• Stored data:
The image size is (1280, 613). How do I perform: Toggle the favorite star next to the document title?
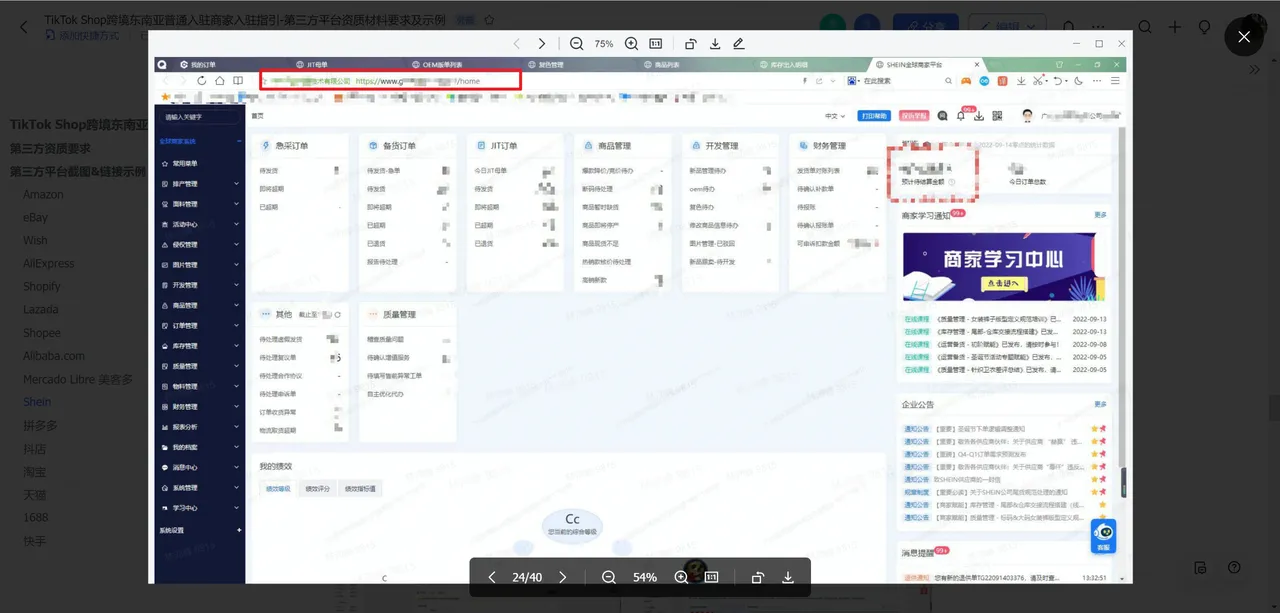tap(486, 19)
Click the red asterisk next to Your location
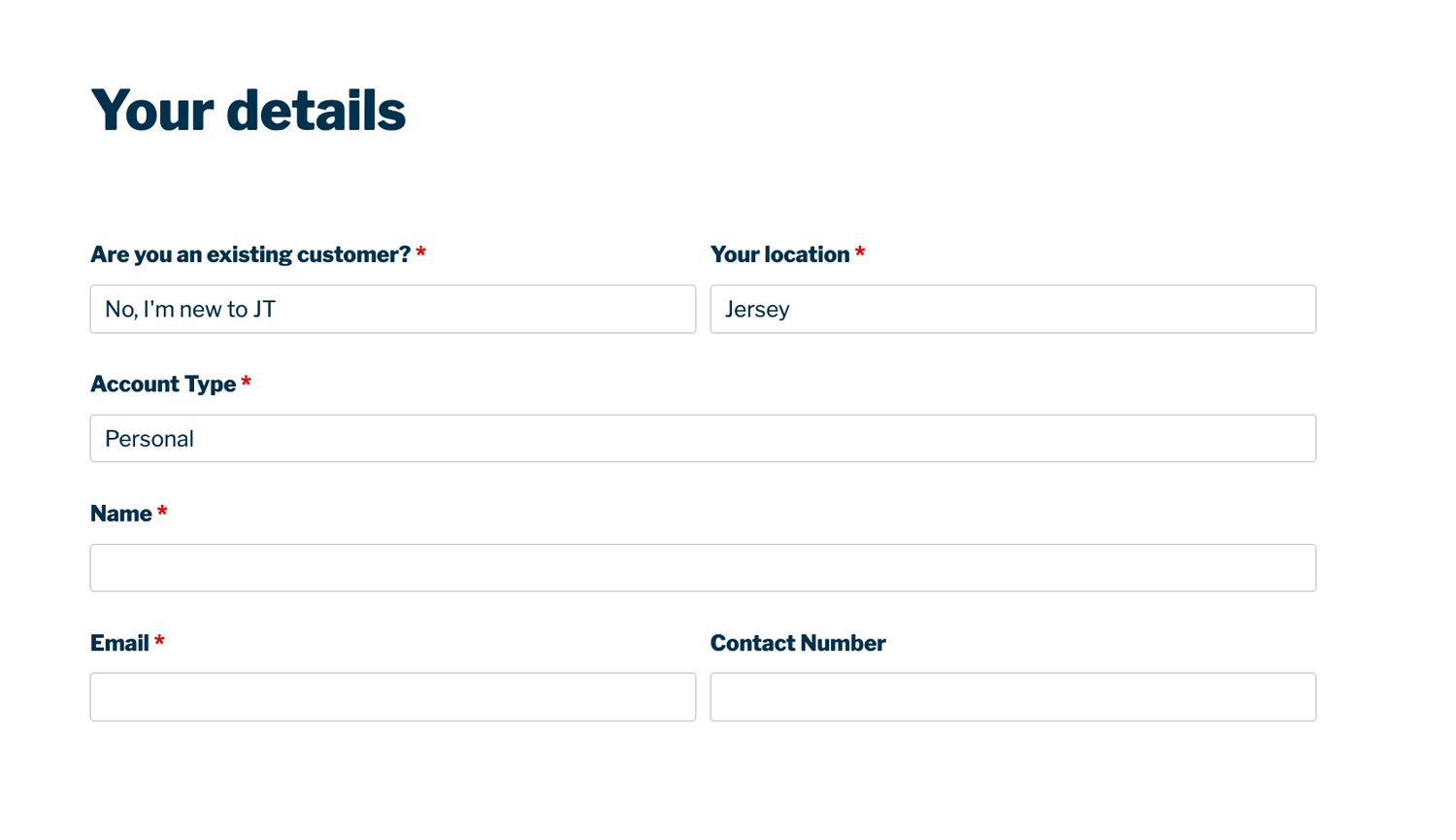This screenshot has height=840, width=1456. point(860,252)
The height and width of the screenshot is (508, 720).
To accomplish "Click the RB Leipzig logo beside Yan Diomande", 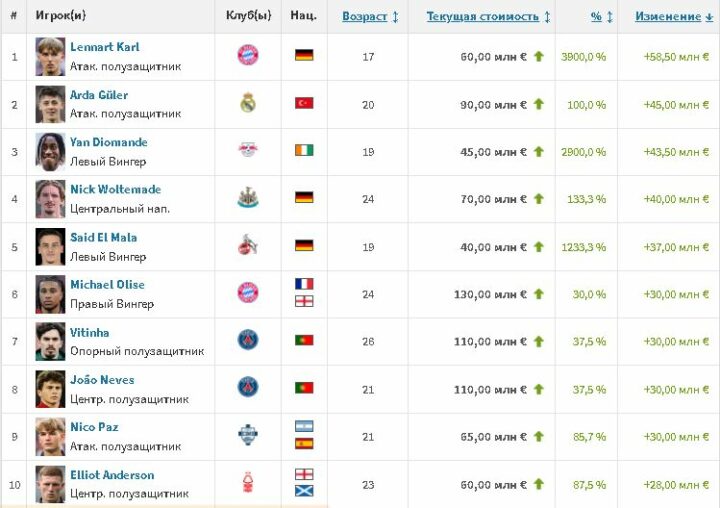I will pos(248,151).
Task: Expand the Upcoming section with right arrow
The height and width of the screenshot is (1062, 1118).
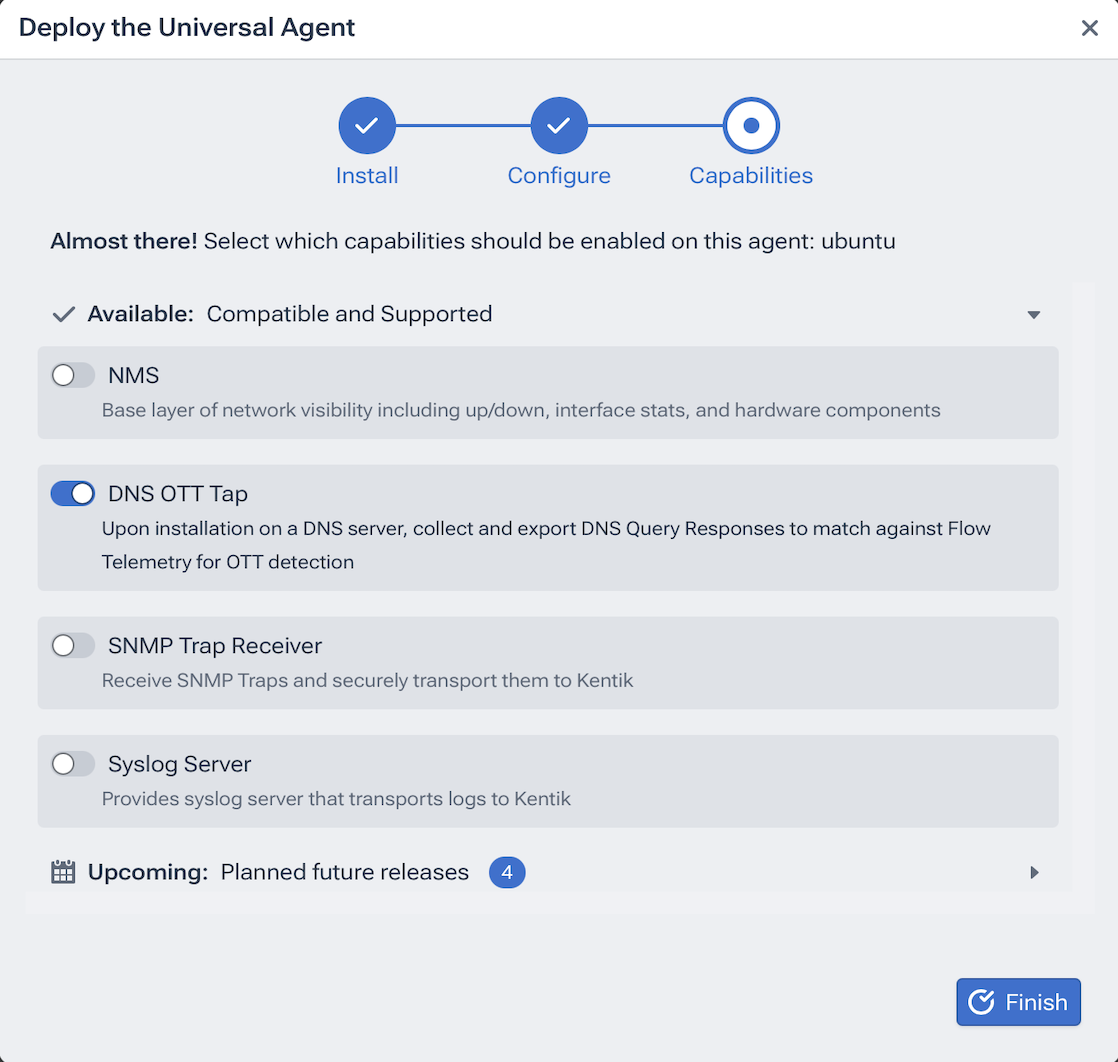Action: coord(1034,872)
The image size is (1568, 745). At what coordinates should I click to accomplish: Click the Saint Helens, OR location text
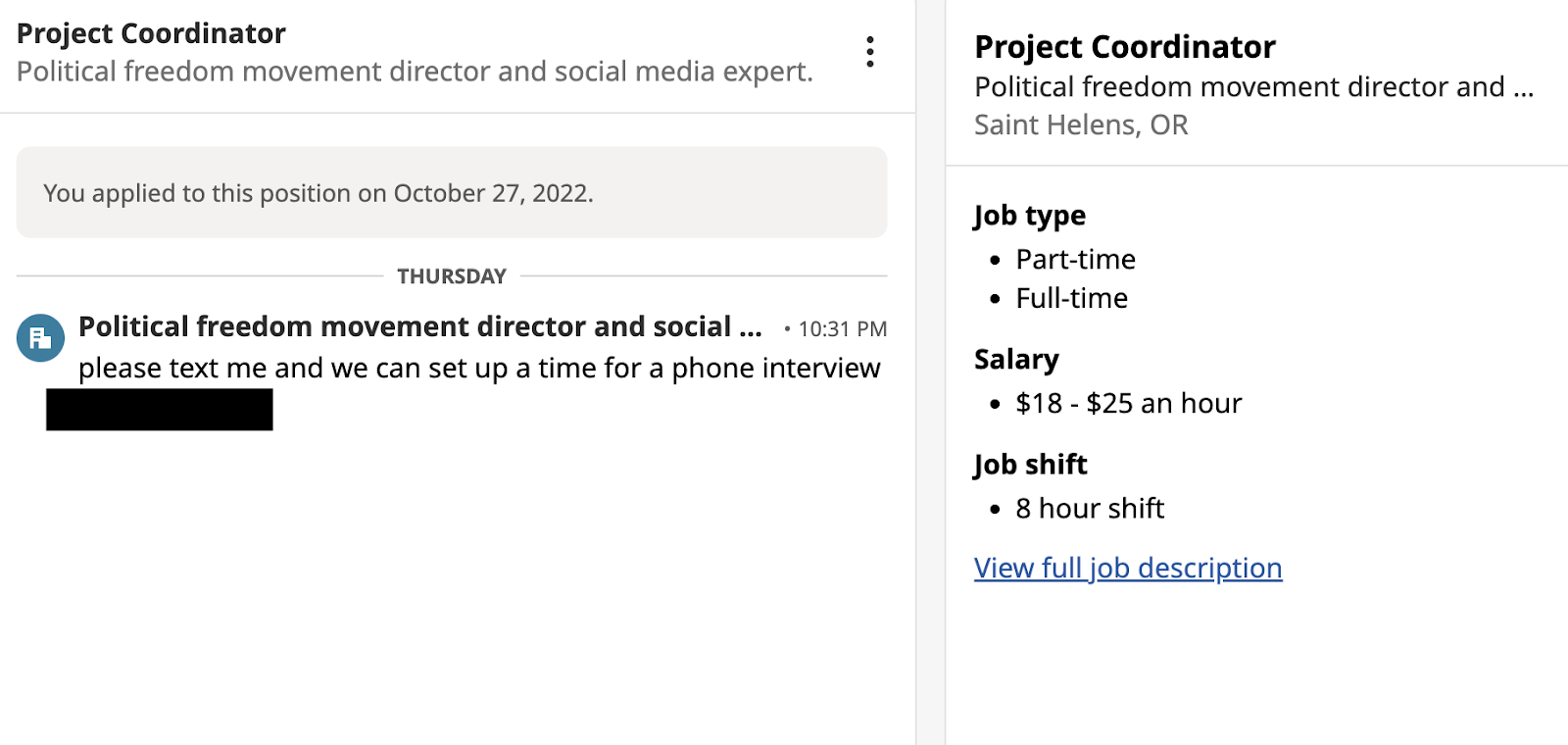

• EXERCISE: Leave out any pictures and return exactly the lines from the beginning of the data through the line with "The height and width of the screenshot is (508, 720).", inclusive.

• OUTPUT FOR THIS EXERCISE:
The image size is (1280, 613). How do I perform: Toggle the favorite star next to the document title?
tap(486, 19)
Click the red asterisk next to Your location
This screenshot has height=840, width=1456. point(860,252)
The height and width of the screenshot is (508, 720).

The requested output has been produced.